>>
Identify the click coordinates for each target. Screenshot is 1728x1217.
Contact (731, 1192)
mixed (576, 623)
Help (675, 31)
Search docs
<<
■ Your goal ■
Reproduce the data in full, precisely as given.

■ Task answer ■
Identify the click coordinates for each target. Screenshot is 1728x1217.
Contact (731, 1192)
mixed (576, 623)
Help (675, 31)
Search docs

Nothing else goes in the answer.